Saved data entries:
_ _ _ _ _

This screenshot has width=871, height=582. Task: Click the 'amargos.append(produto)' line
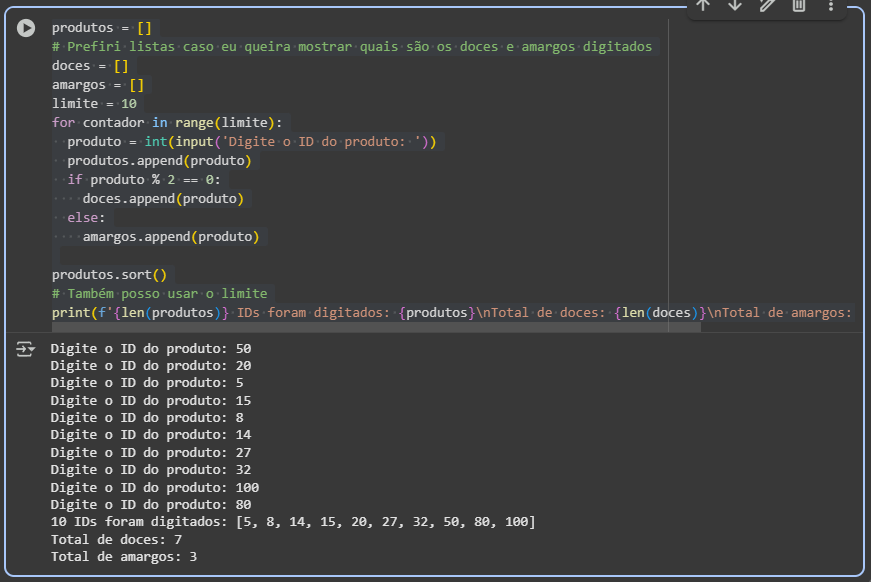click(x=170, y=237)
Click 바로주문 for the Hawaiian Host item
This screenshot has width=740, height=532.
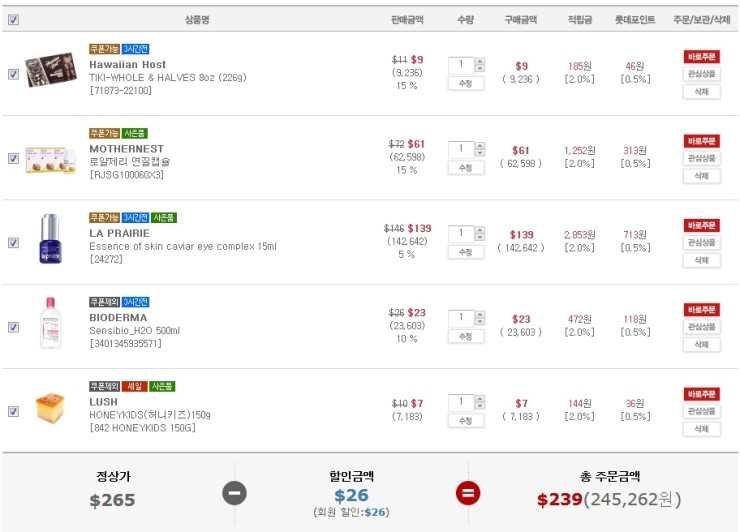click(x=701, y=57)

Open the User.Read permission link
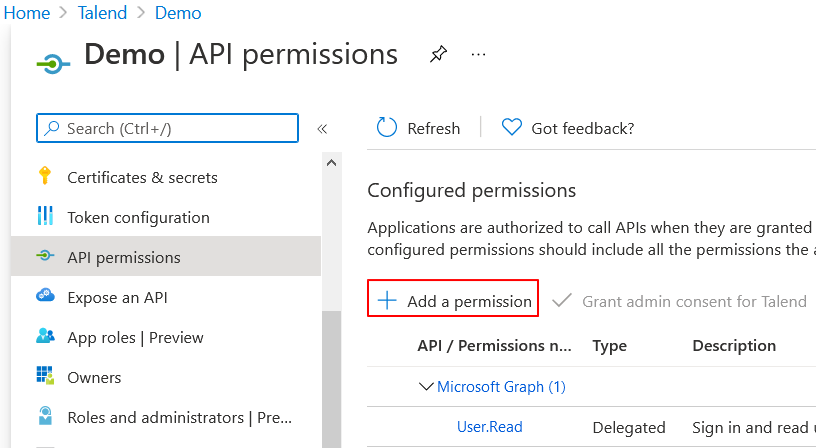[490, 427]
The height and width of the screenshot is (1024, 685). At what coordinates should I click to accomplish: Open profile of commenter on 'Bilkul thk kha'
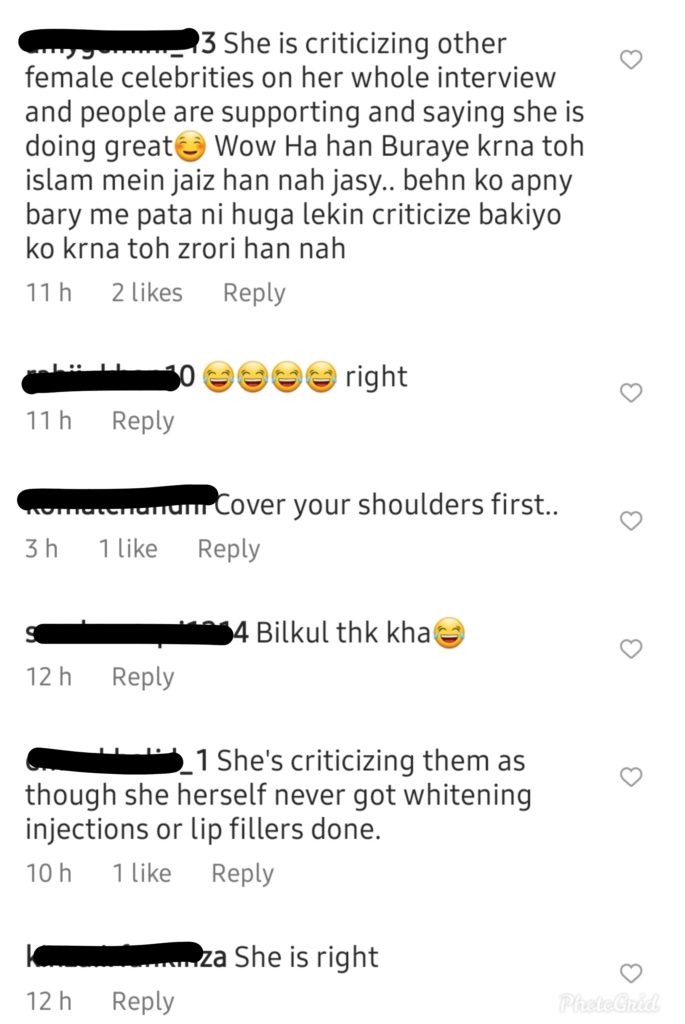click(137, 633)
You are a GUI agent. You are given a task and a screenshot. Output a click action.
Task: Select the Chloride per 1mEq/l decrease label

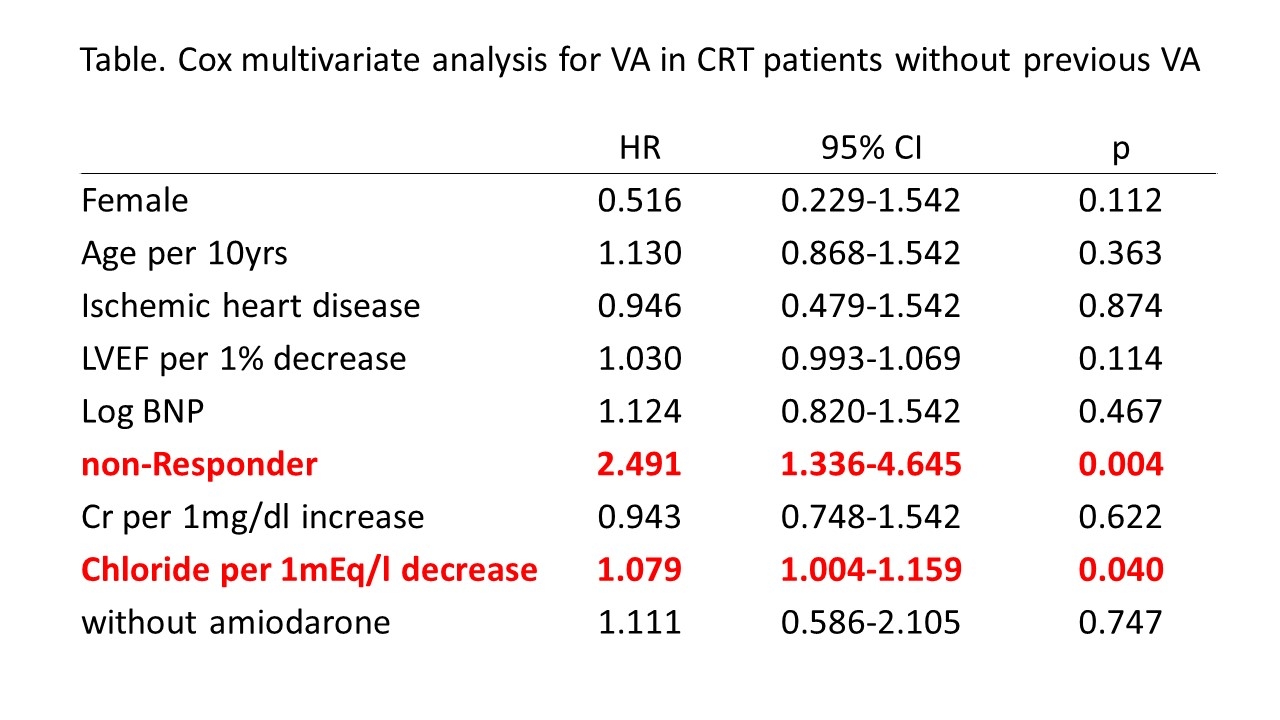point(309,569)
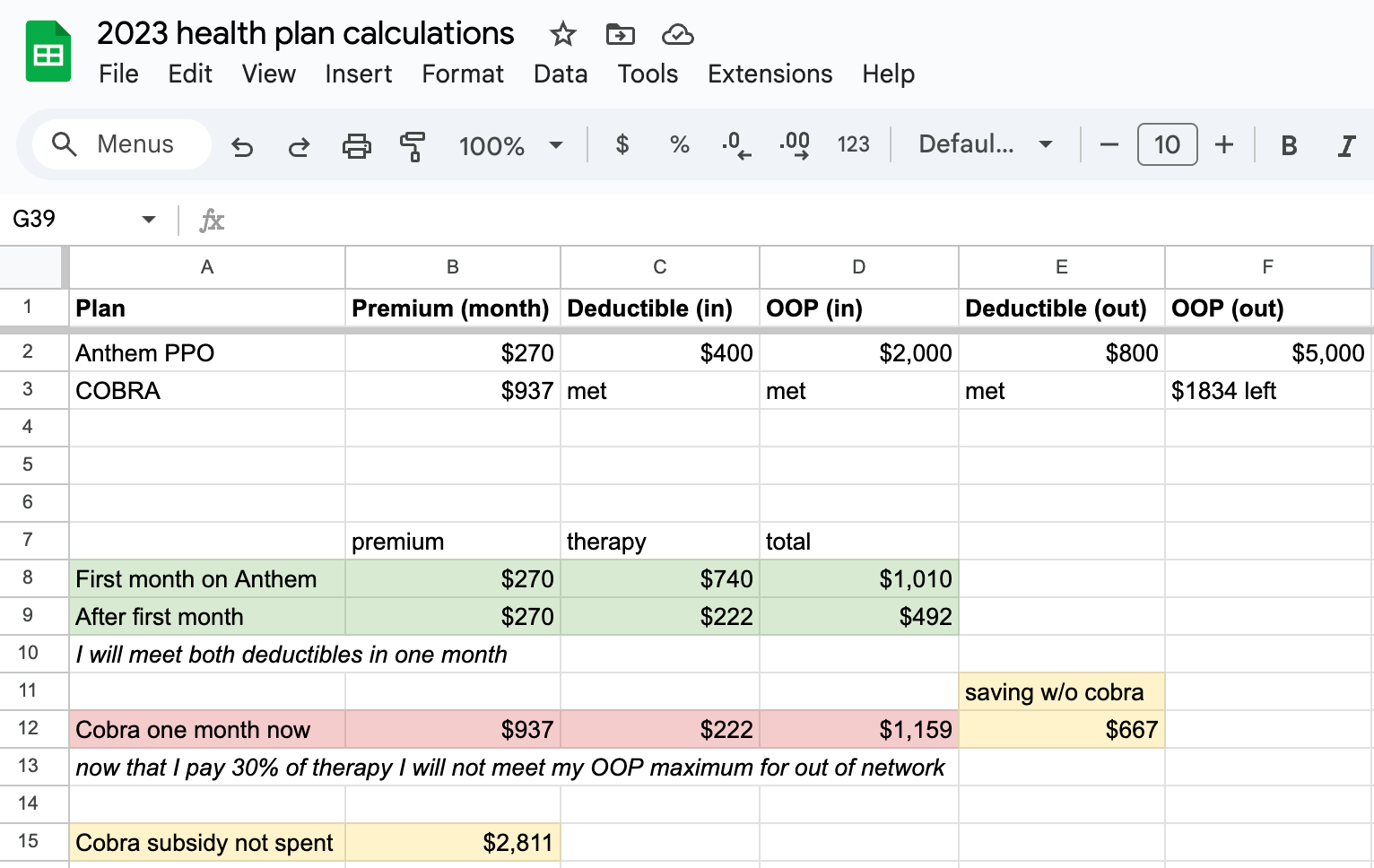
Task: Activate the Paint format roller icon
Action: pyautogui.click(x=413, y=146)
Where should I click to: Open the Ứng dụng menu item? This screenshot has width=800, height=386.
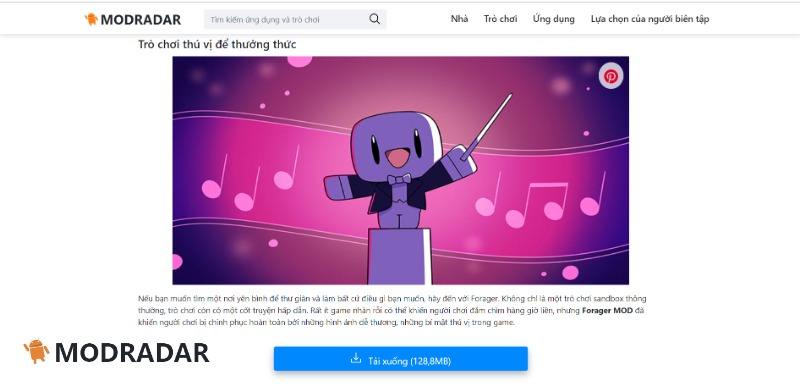554,19
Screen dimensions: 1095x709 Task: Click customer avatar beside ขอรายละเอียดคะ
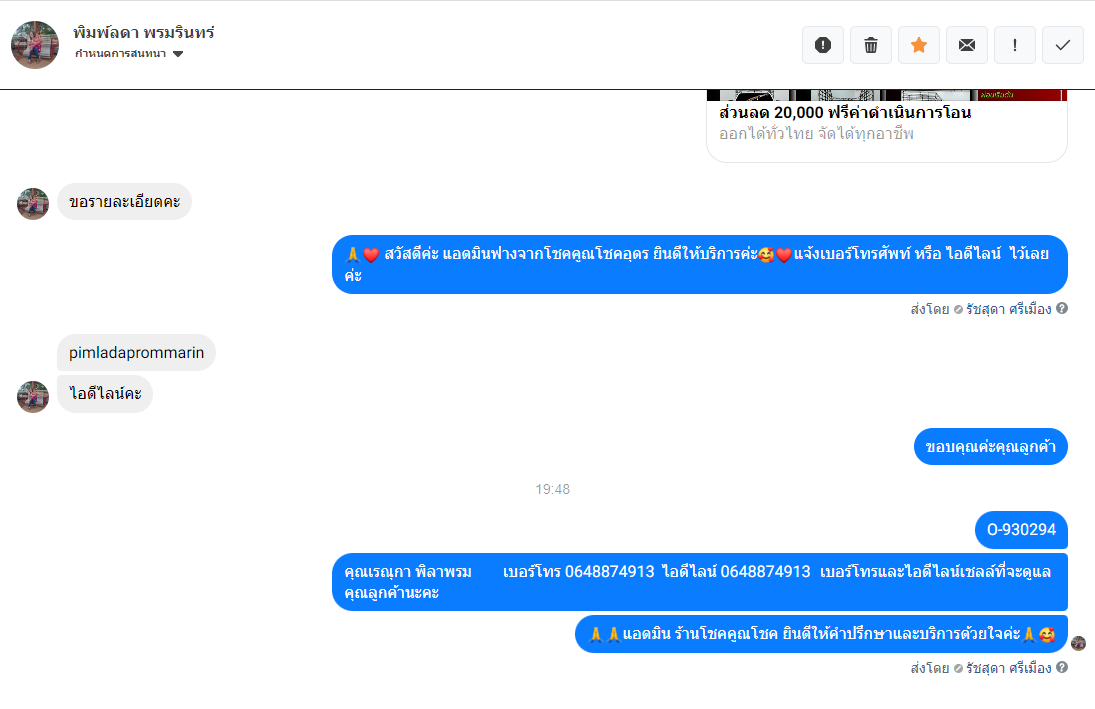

_ _ _ _ _

WORK ORDER:
Your answer must contain the full data, repeated exactly, without pictures.

REPLY:
This screenshot has width=871, height=582. Task: Click the 'amargos.append(produto)' line
click(x=170, y=237)
Click 바로주문 for the Hawaiian Host item
This screenshot has width=740, height=532.
click(x=701, y=57)

Open the User.Read permission link
[490, 427]
The height and width of the screenshot is (1024, 685). At what coordinates should I click to accomplish: Open profile of commenter on 'Bilkul thk kha'
click(137, 633)
You are a GUI agent. You are given a task and a screenshot. Output a click action.
Task: Select the Chloride per 1mEq/l decrease label

point(309,569)
Task: Activate the Paint format roller icon
Action: pyautogui.click(x=413, y=146)
Where should I click to: Open the Ứng dụng menu item? This screenshot has width=800, height=386.
554,19
Screen dimensions: 1095x709 Task: Click customer avatar beside ขอรายละเอียดคะ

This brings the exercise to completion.